Over the last few years NGSC has grown several seed varieties from Columbia and has reported on one the was remarkably simular in flavour and affect as the romulan, but grows tall like a sativa. It was a Columbian Red variety that is now the basis for the new seeds A.D.D. from thier Gold Seal Collection, very heady strain. This has brought more circumstantial evidence that leads us to believe that the Romulan has a strong Columbian influence."
 

For growing just to smoke or for breeding purposes what is "best" can at least to some degree, a larger one in the case of just for purposes of smoking, only be found in the mind of the grower/breeder.


----------



## iivan740 (Sep 8, 2009)

If room is not a problem grow as many as you can from seed, clone a couple of each parent, flower the clones, and pick the pheno that suits you. 
I'm not sure but subcool or mz jill may already have the best phenotypes identified, and described in their forums. If they do you can use their descriptions as a starting point for finding the phenotype you want.
If you know the pheno you are looking for then you can cut down on the time factor. i.e. DJ blueberry auto double top.
Be careful and don't destroy a plant just because it appears not to be the one, because sometimes you get a stunted clone or something else happens that will not allow you to see the full potential of a plant. This is why I would do at least 3 clones for each parent, and if I had the space I would do 6 for each parent.
Definitly keep some sort of record so that you don't forget important details along the way. Like cloning viability (cut to roots in a week vs cut to roots in three weeks), indica dom vs sativa dom, stretch, bushy or tall or tall and bushy, etc. etc.. etc.... The notes may help you remember what you liked or disliked about a phenotype.


----------



## RickWhite (Sep 8, 2009)

That's the problem when growing from seed. But I agree with what is posted above. Another method is to clone all the plants just as they enter flowering, marking them of course, then finish your grow and you will have clones from which ever you like best.
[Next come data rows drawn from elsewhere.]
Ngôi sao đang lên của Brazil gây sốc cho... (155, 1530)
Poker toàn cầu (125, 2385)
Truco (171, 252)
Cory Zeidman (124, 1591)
Just don't let the moms get too far into flowering - reversion is not good IMO. Anyway, that's how I would do it.


----------



## Trevor (Sep 8, 2009)

First off, thanks for all the great info/responses. While I am a fairly experienced grower, this is the first time I haven't ordered straight feminized seeds and will be required to "weed" some out so I just wanted to make sure I am not letting anything great slip away.



RickWhite said:


> That's the problem when growing from seed. But I agree with what is posted above. Another method is to clone all the plants just as they enter flowering, marking them of course, then finish your grow and you will have clones from which ever you like best. Just don't let the moms get too far into flowering - reversion is not good IMO. Anyway, that's how I would do it.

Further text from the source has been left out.